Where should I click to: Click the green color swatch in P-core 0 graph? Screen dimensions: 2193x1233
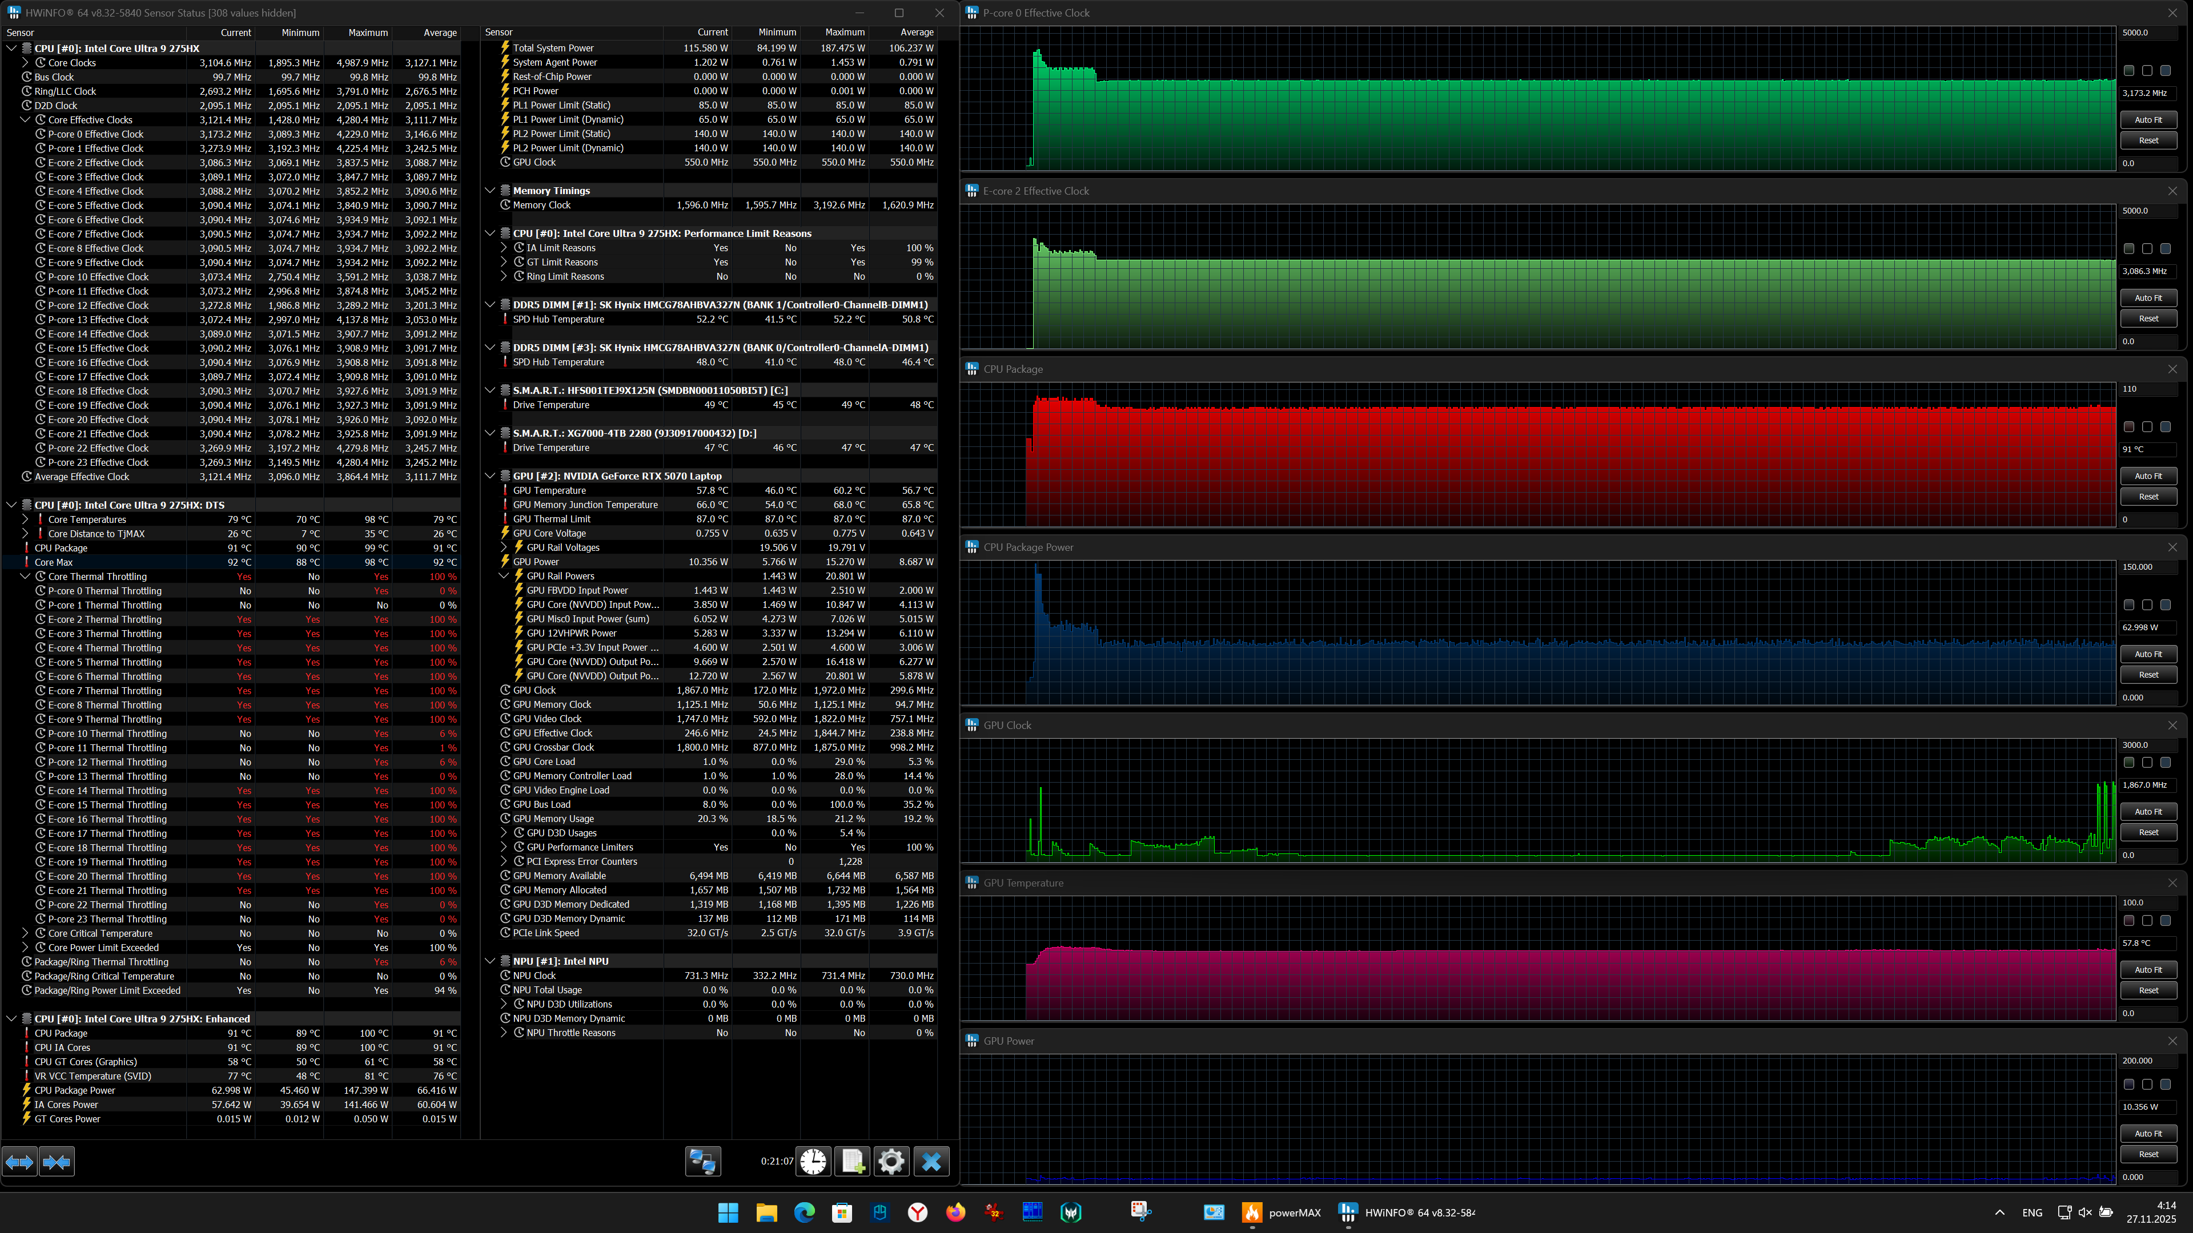click(2128, 71)
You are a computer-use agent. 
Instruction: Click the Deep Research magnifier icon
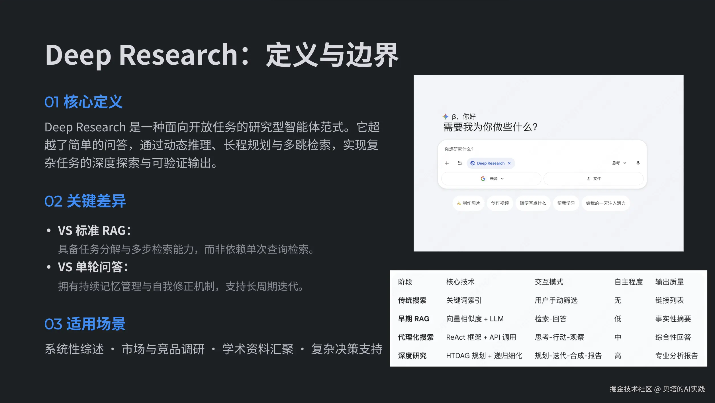coord(473,163)
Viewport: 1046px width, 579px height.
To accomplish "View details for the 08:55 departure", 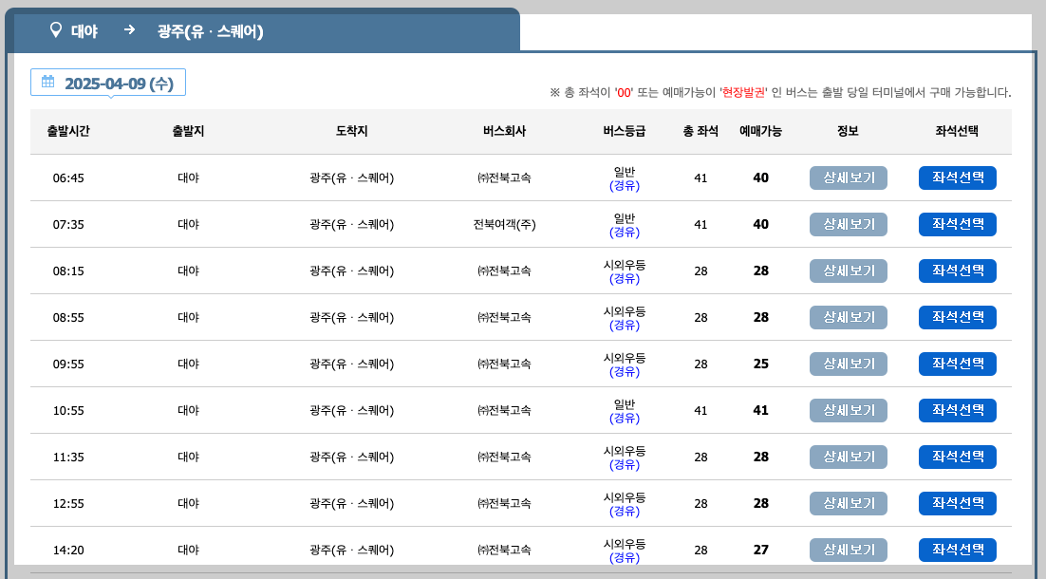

##############################

Exercise aim |
Copy the lines above word for word, leaving out the pictures.

Written response |
Where should I click to: Click the green color swatch in P-core 0 graph? Screen dimensions: 2193x1233
click(2128, 71)
You are a computer-use agent. 
Instruction: Click the Deep Research magnifier icon
coord(473,163)
Viewport: 1046px width, 579px height.
To accomplish "View details for the 08:55 departure", 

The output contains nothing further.